_Problem description_. Output all of the entries beneath, exactly as written.

Stored data
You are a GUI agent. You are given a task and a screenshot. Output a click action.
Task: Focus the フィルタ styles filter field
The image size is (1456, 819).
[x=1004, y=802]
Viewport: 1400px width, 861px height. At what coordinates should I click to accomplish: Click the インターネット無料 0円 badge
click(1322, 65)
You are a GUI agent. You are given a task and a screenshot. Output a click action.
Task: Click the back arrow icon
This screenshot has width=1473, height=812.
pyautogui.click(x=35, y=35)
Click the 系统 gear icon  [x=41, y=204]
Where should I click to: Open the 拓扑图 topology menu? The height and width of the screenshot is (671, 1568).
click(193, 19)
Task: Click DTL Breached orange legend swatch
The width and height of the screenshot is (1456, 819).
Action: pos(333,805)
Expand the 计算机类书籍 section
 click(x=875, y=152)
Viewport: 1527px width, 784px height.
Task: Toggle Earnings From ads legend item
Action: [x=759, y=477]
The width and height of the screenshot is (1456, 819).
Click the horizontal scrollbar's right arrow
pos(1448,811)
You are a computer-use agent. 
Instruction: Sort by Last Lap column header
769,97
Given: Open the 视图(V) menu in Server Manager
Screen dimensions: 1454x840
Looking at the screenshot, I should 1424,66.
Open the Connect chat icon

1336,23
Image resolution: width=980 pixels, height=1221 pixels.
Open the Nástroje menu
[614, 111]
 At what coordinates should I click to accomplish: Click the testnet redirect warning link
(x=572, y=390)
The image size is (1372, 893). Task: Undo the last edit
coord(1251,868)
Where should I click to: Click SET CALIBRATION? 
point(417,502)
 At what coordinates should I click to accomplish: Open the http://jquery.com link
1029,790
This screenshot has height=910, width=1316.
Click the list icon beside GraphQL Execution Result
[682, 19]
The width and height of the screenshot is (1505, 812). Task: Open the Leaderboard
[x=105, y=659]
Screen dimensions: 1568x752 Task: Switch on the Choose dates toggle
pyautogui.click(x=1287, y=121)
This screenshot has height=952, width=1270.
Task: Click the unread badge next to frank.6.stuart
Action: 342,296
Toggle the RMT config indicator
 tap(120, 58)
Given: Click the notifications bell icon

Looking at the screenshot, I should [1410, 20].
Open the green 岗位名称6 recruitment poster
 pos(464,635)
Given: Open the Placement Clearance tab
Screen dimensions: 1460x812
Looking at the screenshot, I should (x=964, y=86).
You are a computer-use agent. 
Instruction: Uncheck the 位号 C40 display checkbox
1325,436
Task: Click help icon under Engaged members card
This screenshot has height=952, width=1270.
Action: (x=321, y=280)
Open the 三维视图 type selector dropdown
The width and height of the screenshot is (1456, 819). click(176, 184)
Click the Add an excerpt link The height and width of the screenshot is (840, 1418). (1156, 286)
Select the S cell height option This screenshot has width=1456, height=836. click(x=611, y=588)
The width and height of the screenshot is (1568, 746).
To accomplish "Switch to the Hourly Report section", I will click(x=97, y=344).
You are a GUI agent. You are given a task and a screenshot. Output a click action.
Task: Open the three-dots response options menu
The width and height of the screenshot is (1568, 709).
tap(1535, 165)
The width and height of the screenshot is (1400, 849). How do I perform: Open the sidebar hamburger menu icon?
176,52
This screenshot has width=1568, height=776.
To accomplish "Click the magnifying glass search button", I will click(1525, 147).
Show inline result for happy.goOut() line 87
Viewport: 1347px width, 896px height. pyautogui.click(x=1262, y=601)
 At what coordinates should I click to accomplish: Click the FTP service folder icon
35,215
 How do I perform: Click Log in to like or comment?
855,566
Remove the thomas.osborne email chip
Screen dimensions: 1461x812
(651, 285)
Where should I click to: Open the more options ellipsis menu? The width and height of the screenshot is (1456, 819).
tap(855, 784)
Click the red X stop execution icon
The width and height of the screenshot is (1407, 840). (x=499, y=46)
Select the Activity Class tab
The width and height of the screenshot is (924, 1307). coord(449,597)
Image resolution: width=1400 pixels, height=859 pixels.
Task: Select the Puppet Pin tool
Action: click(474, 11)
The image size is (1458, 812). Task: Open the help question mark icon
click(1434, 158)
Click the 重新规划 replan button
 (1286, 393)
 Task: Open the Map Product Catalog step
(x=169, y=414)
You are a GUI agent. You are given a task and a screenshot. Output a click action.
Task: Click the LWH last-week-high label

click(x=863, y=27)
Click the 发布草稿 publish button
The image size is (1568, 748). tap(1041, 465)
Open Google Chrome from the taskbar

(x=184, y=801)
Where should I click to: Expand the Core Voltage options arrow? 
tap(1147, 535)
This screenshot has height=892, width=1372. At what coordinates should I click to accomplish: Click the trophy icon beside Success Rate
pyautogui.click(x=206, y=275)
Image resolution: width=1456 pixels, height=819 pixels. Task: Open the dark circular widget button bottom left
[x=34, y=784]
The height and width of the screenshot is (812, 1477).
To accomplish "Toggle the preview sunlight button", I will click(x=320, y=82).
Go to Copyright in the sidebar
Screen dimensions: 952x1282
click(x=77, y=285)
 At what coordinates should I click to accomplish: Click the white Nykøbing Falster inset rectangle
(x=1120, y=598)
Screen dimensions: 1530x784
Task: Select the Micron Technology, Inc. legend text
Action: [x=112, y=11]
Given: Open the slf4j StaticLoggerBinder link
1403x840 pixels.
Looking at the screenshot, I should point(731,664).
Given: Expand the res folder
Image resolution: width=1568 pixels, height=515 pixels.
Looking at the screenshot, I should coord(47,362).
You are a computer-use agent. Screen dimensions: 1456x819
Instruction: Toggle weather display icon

_Task answer_.
You are a GUI agent. You are given a task and a screenshot. Output a click action.
Task: Focus the フィルタ styles filter field
The image size is (1456, 819).
[x=1004, y=802]
Viewport: 1400px width, 861px height. At what coordinates should I click to accomplish: Click the インターネット無料 0円 badge
click(1322, 65)
You are a GUI agent. You are given a task and a screenshot. Output a click action.
Task: Click the back arrow icon
This screenshot has width=1473, height=812.
pyautogui.click(x=35, y=35)
Click the 系统 gear icon  [x=41, y=204]
Where should I click to: Open the 拓扑图 topology menu? The height and width of the screenshot is (671, 1568).
click(193, 19)
Task: Click DTL Breached orange legend swatch
The width and height of the screenshot is (1456, 819).
Action: pos(333,805)
Expand the 计算机类书籍 section
 click(x=875, y=152)
Viewport: 1527px width, 784px height.
Task: Toggle Earnings From ads legend item
Action: [x=759, y=477]
The width and height of the screenshot is (1456, 819).
Click the horizontal scrollbar's right arrow
pos(1448,811)
You are a computer-use agent. 
Instruction: Sort by Last Lap column header
769,97
Given: Open the 视图(V) menu in Server Manager
Screen dimensions: 1454x840
Looking at the screenshot, I should 1424,66.
Open the Connect chat icon

1336,23
Image resolution: width=980 pixels, height=1221 pixels.
Open the Nástroje menu
[614, 111]
 At what coordinates should I click to accomplish: Click the testnet redirect warning link
(x=572, y=390)
The image size is (1372, 893). Task: Undo the last edit
coord(1251,868)
Where should I click to: Click SET CALIBRATION? 
point(417,502)
 At what coordinates should I click to accomplish: Open the http://jquery.com link
1029,790
This screenshot has height=910, width=1316.
Click the list icon beside GraphQL Execution Result
[682, 19]
The width and height of the screenshot is (1505, 812). Task: Open the Leaderboard
[x=105, y=659]
Screen dimensions: 1568x752 Task: Switch on the Choose dates toggle
pyautogui.click(x=1287, y=121)
This screenshot has height=952, width=1270.
Task: Click the unread badge next to frank.6.stuart
Action: 342,296
Toggle the RMT config indicator
 tap(120, 58)
Given: Click the notifications bell icon

Looking at the screenshot, I should [1410, 20].
Open the green 岗位名称6 recruitment poster
 pos(464,635)
Given: Open the Placement Clearance tab
Screen dimensions: 1460x812
Looking at the screenshot, I should (x=964, y=86).
You are a computer-use agent. 
Instruction: Uncheck the 位号 C40 display checkbox
1325,436
Task: Click help icon under Engaged members card
This screenshot has height=952, width=1270.
Action: (x=321, y=280)
Open the 三维视图 type selector dropdown
The width and height of the screenshot is (1456, 819). click(176, 184)
Click the Add an excerpt link The height and width of the screenshot is (840, 1418). (1156, 286)
Select the S cell height option This screenshot has width=1456, height=836. click(x=611, y=588)
The width and height of the screenshot is (1568, 746).
To accomplish "Switch to the Hourly Report section", I will click(x=97, y=344).
You are a GUI agent. You are given a task and a screenshot. Output a click action.
Task: Open the three-dots response options menu
The width and height of the screenshot is (1568, 709).
tap(1535, 165)
The width and height of the screenshot is (1400, 849). How do I perform: Open the sidebar hamburger menu icon?
176,52
This screenshot has width=1568, height=776.
To accomplish "Click the magnifying glass search button", I will click(1525, 147).
Show inline result for happy.goOut() line 87
Viewport: 1347px width, 896px height. pyautogui.click(x=1262, y=601)
 At what coordinates should I click to accomplish: Click the FTP service folder icon
35,215
 How do I perform: Click Log in to like or comment?
855,566
Remove the thomas.osborne email chip
Screen dimensions: 1461x812
(651, 285)
Where should I click to: Open the more options ellipsis menu? The width and height of the screenshot is (1456, 819).
tap(855, 784)
Click the red X stop execution icon
The width and height of the screenshot is (1407, 840). (x=499, y=46)
Select the Activity Class tab
The width and height of the screenshot is (924, 1307). coord(449,597)
Image resolution: width=1400 pixels, height=859 pixels.
Task: Select the Puppet Pin tool
Action: click(474, 11)
The image size is (1458, 812). Task: Open the help question mark icon
click(1434, 158)
Click the 重新规划 replan button
 (1286, 393)
 Task: Open the Map Product Catalog step
(x=169, y=414)
You are a GUI agent. You are given a task and a screenshot. Output a click action.
Task: Click the LWH last-week-high label

click(x=863, y=27)
Click the 发布草稿 publish button
The image size is (1568, 748). tap(1041, 465)
Open Google Chrome from the taskbar

(x=184, y=801)
Where should I click to: Expand the Core Voltage options arrow? 
tap(1147, 535)
This screenshot has height=892, width=1372. At what coordinates should I click to accomplish: Click the trophy icon beside Success Rate
pyautogui.click(x=206, y=275)
Image resolution: width=1456 pixels, height=819 pixels. Task: Open the dark circular widget button bottom left
[x=34, y=784]
The height and width of the screenshot is (812, 1477).
To accomplish "Toggle the preview sunlight button", I will click(x=320, y=82).
Go to Copyright in the sidebar
Screen dimensions: 952x1282
click(x=77, y=285)
 At what coordinates should I click to accomplish: Click the white Nykøbing Falster inset rectangle
(x=1120, y=598)
Screen dimensions: 1530x784
Task: Select the Micron Technology, Inc. legend text
Action: [x=112, y=11]
Given: Open the slf4j StaticLoggerBinder link
1403x840 pixels.
Looking at the screenshot, I should point(731,664).
Given: Expand the res folder
Image resolution: width=1568 pixels, height=515 pixels.
Looking at the screenshot, I should coord(47,362).
You are a computer-use agent. Screen dimensions: 1456x819
Instruction: Toggle weather display icon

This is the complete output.